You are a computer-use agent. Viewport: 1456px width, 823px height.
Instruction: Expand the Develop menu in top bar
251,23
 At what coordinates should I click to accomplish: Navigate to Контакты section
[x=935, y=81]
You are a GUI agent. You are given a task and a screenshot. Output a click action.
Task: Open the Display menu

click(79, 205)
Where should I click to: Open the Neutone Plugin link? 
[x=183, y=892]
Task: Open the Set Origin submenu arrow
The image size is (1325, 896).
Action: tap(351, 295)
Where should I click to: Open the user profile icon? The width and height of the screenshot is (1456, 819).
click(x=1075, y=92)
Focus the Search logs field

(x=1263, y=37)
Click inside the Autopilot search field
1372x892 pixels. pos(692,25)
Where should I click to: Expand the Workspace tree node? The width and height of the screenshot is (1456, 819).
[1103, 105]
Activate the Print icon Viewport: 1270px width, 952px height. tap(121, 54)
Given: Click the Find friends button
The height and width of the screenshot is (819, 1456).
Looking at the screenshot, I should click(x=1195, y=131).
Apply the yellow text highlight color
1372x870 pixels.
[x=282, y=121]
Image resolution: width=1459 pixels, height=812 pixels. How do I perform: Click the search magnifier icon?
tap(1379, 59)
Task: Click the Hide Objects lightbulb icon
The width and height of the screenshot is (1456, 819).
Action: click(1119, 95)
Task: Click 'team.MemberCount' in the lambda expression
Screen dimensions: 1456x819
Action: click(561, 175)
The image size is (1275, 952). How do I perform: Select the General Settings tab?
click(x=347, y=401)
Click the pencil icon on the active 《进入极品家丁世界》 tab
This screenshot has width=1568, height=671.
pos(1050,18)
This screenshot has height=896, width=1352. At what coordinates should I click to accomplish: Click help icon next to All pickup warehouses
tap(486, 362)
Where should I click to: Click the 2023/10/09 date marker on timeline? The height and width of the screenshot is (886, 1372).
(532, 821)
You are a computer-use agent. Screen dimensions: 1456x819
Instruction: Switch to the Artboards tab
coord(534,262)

+++

- _What to produce_
Extract every entry above as it appears.

- _Response_
You are a computer-use agent. Viewport: 1456px width, 823px height.
Instruction: Expand the Develop menu in top bar
251,23
 At what coordinates should I click to accomplish: Navigate to Контакты section
[x=935, y=81]
You are a GUI agent. You are given a task and a screenshot. Output a click action.
Task: Open the Display menu

click(79, 205)
Where should I click to: Open the Neutone Plugin link? 
[x=183, y=892]
Task: Open the Set Origin submenu arrow
The image size is (1325, 896).
Action: tap(351, 295)
Where should I click to: Open the user profile icon? The width and height of the screenshot is (1456, 819).
click(x=1075, y=92)
Focus the Search logs field

(x=1263, y=37)
Click inside the Autopilot search field
1372x892 pixels. pos(692,25)
Where should I click to: Expand the Workspace tree node? The width and height of the screenshot is (1456, 819).
[1103, 105]
Activate the Print icon Viewport: 1270px width, 952px height. tap(121, 54)
Given: Click the Find friends button
The height and width of the screenshot is (819, 1456).
Looking at the screenshot, I should click(x=1195, y=131).
Apply the yellow text highlight color
1372x870 pixels.
[x=282, y=121]
Image resolution: width=1459 pixels, height=812 pixels. How do I perform: Click the search magnifier icon?
tap(1379, 59)
Task: Click the Hide Objects lightbulb icon
The width and height of the screenshot is (1456, 819).
Action: click(1119, 95)
Task: Click 'team.MemberCount' in the lambda expression
Screen dimensions: 1456x819
Action: click(561, 175)
The image size is (1275, 952). How do I perform: Select the General Settings tab?
click(x=347, y=401)
Click the pencil icon on the active 《进入极品家丁世界》 tab
This screenshot has width=1568, height=671.
pos(1050,18)
This screenshot has height=896, width=1352. At what coordinates should I click to accomplish: Click help icon next to All pickup warehouses
tap(486, 362)
Where should I click to: Click the 2023/10/09 date marker on timeline? The height and width of the screenshot is (886, 1372).
(532, 821)
You are a computer-use agent. Screen dimensions: 1456x819
Instruction: Switch to the Artboards tab
coord(534,262)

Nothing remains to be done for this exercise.